Set down the data below in full and exactly, minus the pictures.

● ● ● ● ●

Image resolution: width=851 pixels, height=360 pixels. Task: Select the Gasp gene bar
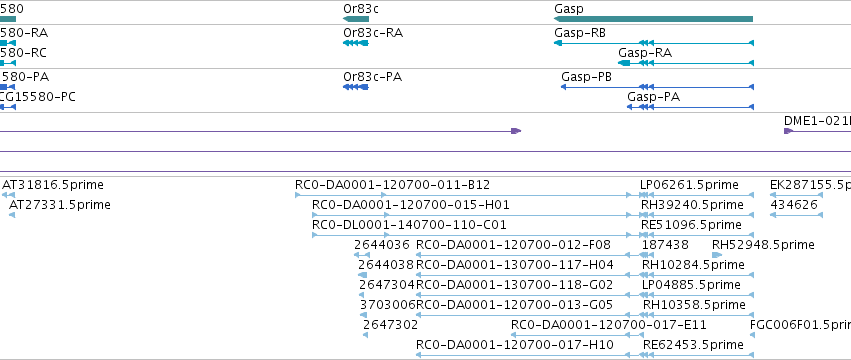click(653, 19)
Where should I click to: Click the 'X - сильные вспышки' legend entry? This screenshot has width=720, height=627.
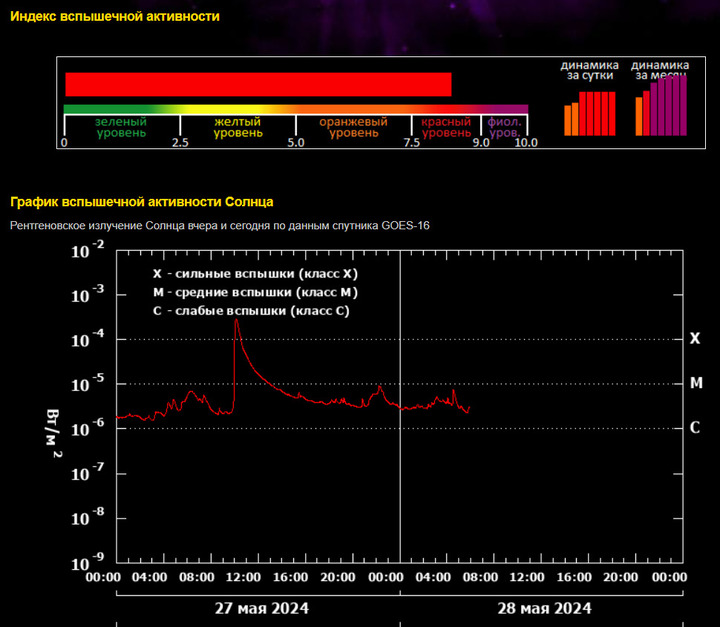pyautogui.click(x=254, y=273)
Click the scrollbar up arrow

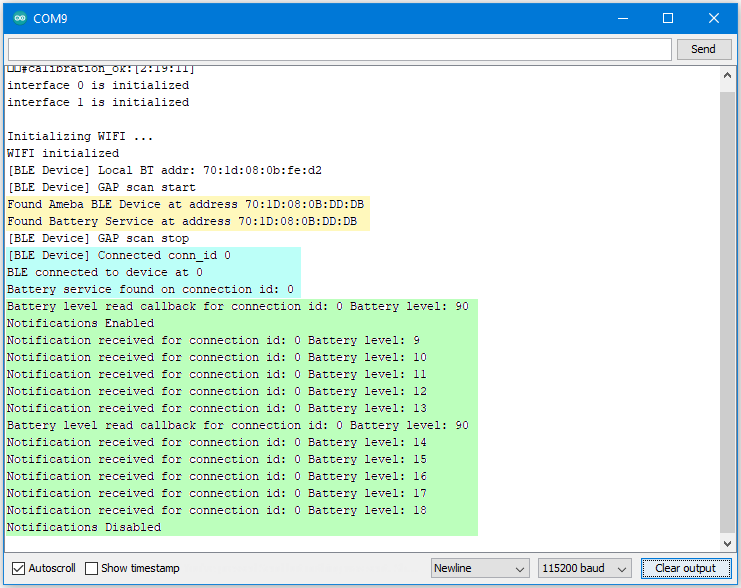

● ● ● ● ●

=== OUTPUT OF THE EXERCISE ===
Image resolution: width=851 pixels, height=360 pixels. Task: Select the Gasp gene bar
click(653, 19)
Where should I click to: Click the 'X - сильные вспышки' legend entry? This screenshot has width=720, height=627.
pyautogui.click(x=254, y=273)
Click the scrollbar up arrow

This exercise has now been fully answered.